Question

In a 2 L flask, the reaction takes place as:
$COC{l}_2\left(g\right)\rightleftharpoons CO\left(g\right)+C{l}_2\left(g\right)$
The equilibrium concentration of $\left[COC{l}_2\right]$ was found to be 0.4 M. If an excess of $COC{l}_2$ is added to the system, the equilibrium reestablishes and $\left[COC{l}_2\right]$ becomes 1.6 M. What is the equilibrium concentration of $\left[CO\right]$?

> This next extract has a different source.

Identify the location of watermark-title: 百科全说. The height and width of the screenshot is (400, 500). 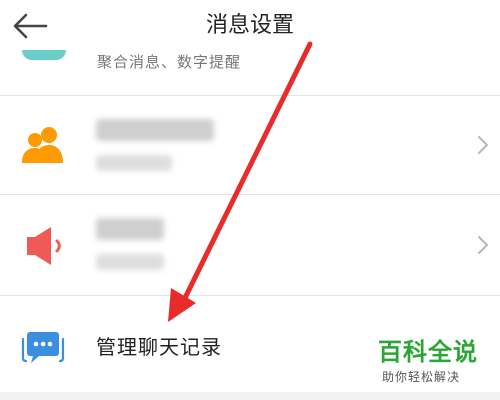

• A. Half of the former value
• B. Thrice of the former value
• C. Remains unaltered
• D. Twice of the former value

Answer 1

The correct option is D Twice of the former value

The given reaction is,
$COC{l}_2\left(g\right)\rightleftharpoons CO\left(g\right)+C{l}_2\left(g\right)$
$\therefore K_c=\frac{\left[CO\right]\left[C{l}_2\right]}{\left[CoC{l}_2\right]}$

Let, $\left[CO\right]=x$, then also $\left[C{l}_2\right]=x$
$\therefore K_c=\frac{x^2}{\left[CoC{l}_2\right]}=\frac{x^2}{4}$

Again, $K_c=\frac{x^2}{0.4}=\frac{\left[CO\right]\left[C{l}_2\right]}{\left[CoC{l}_2\right]}$
$\Rightarrow \frac{x^2}{0.4}=\frac{[CO{]}^2}{1.6}$
$\Rightarrow x^2\times 4=[CO{]}^2$
$\Rightarrow 2x=\left[CO\right]$